- **WHAT TO WORK ON**:
Please copy out the lines starting at the one containing "This screenshot has width=1200, height=800." and ending at the one containing "(x=201, y=82)", both included, with no changes.
####
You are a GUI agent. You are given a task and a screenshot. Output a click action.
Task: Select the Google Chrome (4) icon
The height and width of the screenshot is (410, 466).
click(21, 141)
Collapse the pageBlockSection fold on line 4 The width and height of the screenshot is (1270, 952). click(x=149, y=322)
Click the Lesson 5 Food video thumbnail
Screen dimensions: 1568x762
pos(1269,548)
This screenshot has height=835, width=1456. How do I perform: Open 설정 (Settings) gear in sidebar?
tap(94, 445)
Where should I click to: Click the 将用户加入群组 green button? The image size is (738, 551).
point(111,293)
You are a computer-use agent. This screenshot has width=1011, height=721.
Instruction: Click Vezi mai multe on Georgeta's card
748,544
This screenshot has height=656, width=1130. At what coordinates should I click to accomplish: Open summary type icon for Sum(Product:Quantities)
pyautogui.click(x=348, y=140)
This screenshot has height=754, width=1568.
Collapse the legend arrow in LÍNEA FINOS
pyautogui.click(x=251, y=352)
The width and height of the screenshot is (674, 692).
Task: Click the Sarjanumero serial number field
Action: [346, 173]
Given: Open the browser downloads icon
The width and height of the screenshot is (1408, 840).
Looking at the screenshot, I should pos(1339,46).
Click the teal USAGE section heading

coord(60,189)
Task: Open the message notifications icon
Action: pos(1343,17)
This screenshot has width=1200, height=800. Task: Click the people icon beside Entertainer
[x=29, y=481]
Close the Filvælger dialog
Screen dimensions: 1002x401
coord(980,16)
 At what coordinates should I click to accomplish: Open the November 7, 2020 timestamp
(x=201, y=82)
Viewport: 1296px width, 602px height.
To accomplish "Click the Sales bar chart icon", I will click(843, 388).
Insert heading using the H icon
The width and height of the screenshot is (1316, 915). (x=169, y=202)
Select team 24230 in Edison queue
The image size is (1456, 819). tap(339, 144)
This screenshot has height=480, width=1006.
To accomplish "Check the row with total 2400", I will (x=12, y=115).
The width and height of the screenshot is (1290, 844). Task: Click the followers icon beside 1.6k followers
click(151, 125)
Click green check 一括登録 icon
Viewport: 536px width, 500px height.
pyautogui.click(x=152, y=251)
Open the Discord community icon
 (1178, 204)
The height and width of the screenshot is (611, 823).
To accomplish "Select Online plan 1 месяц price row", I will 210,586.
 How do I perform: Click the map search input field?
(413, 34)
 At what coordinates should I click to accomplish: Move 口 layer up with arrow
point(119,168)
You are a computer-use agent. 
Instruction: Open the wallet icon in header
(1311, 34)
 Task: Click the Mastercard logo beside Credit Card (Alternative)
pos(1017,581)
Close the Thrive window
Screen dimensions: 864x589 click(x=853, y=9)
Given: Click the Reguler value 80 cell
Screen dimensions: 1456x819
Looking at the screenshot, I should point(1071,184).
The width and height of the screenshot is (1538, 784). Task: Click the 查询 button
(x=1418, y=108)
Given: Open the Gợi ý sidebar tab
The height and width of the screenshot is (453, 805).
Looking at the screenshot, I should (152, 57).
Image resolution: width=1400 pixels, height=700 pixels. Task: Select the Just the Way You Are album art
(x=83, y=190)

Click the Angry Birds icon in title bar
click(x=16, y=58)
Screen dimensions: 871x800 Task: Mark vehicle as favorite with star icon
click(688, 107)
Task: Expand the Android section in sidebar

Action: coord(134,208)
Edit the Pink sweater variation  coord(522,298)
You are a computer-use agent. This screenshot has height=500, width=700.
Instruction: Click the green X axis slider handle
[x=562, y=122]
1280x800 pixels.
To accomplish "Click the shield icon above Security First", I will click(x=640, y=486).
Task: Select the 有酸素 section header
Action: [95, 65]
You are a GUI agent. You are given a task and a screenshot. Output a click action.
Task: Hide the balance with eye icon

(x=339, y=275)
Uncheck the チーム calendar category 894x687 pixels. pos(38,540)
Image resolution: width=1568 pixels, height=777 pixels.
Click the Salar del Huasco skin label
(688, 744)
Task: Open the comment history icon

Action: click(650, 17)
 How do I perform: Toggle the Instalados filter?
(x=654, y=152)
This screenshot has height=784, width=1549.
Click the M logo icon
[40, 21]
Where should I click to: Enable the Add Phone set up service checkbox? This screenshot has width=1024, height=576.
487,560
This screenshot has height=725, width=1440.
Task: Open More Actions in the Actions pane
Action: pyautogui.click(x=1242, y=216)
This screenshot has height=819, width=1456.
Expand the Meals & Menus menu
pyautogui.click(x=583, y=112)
####
- **EXERCISE SOLUTION**:
This screenshot has width=1200, height=800. Task: Click the people icon beside Entertainer
[x=29, y=481]
Close the Filvælger dialog
Screen dimensions: 1002x401
coord(980,16)
 At what coordinates should I click to accomplish: Open the November 7, 2020 timestamp
(x=201, y=82)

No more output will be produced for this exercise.